Just as we lost healthier and more sustainable native millets in the pursuit of resource-guzzling but more profitable wheat, cane and rice, we risk losing our indigenous cattle diversity as well.
Caste conundrum
Amidst the sea of support for jallikattu in Tamil Nadu, there are some Dalit factions that welcome the ban not on grounds of animal cruelty but because it helps cement the caste hierarchy. Dalit leader and head of the political outfit Puthiya Tamizhagam, K Krishnaswamy, has been one such dissenter.
He questions why the sport, played in a mere four districts of southern Tamil Nadu, should be linked to the Tamil identity. He contends that that jallikattu helps a few communities [read Thevars, the largest Other Backward Classes group in the state with enormous political clout] establish their dominance in villages, which in turn helps entrench casteism. “This is because most of the children of the more affluent people who own jallikattu bulls have given up farming and are seeking opportunities in cities,” Krishnaswamy said in an interview to Scroll.in. “As a consequence, it is Dalits who are being engaged to rear the animals, tying these communities to the rural economy, and scuttling their attempts to free themselves from the feudal world.”

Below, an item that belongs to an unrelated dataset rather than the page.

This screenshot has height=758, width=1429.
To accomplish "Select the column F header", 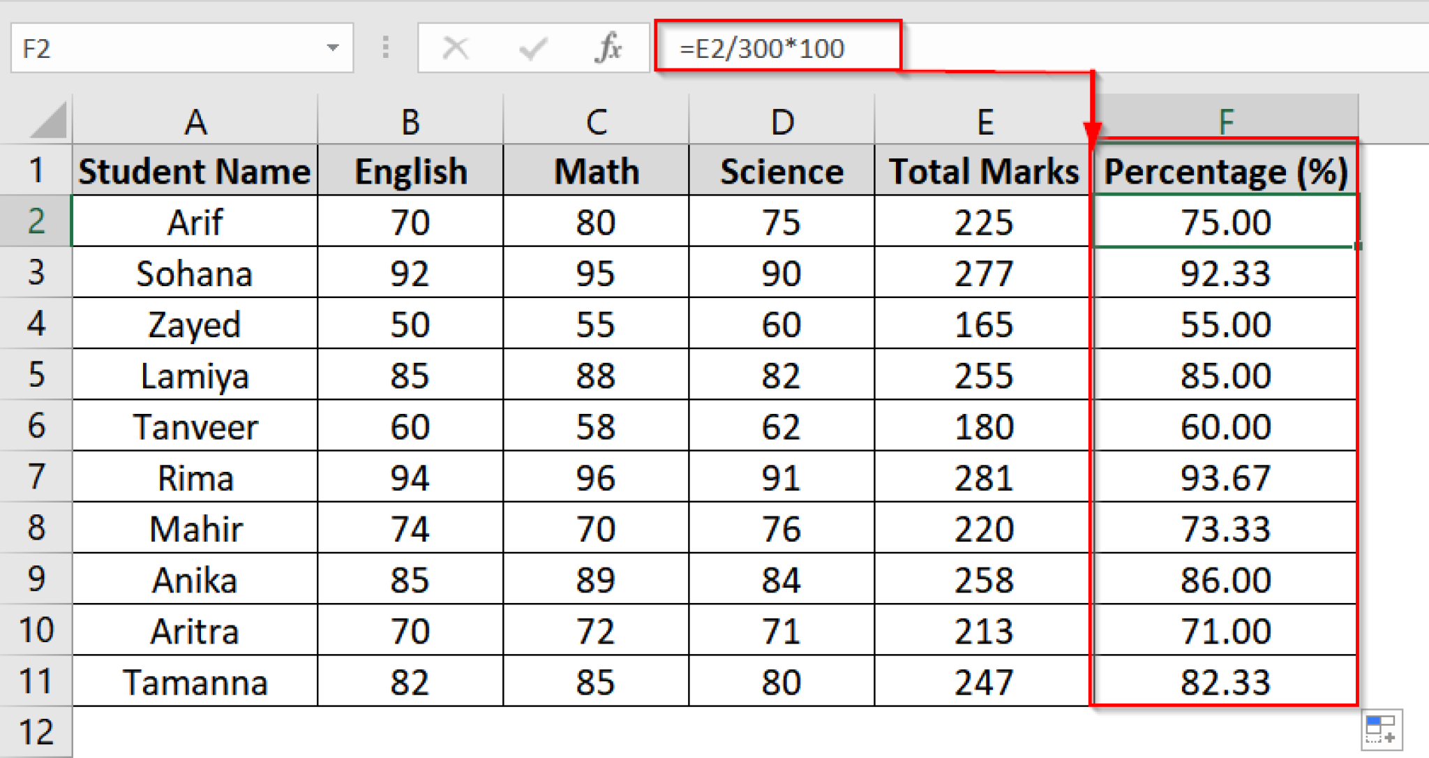I will [1225, 120].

Is caste a consideration in jallikattu? It would be disingenuous to argue otherwise. Despite tokenisms like accomodating Dalit priests at some venues, the taming of rampaging bulls reinforces the idea of the martial superiority of Thevars. There are some Dalit villages that hold their own separate jallikattus.
In a Facebook post a few days ago, Tamil writer G Karl Max argued that despite the undeniable caste connotations of the sport, the decision to ban it is inherently undemocratic. He wrote:
“In our tradition there are hardly any cultural practice that is divorced from caste. Should we ban jallikattu on that count? I would say yes. But only when the the Dalits, as the oppressed, make a strong case for it themselves… But what’s happening now is that the people who have successfully managed to get jallikattu banned are those who have no understanding or connections to Tamil society and life. They are complete outsiders. Only by unequivocally rejecting them can we begin to reclaim Tamil identity.”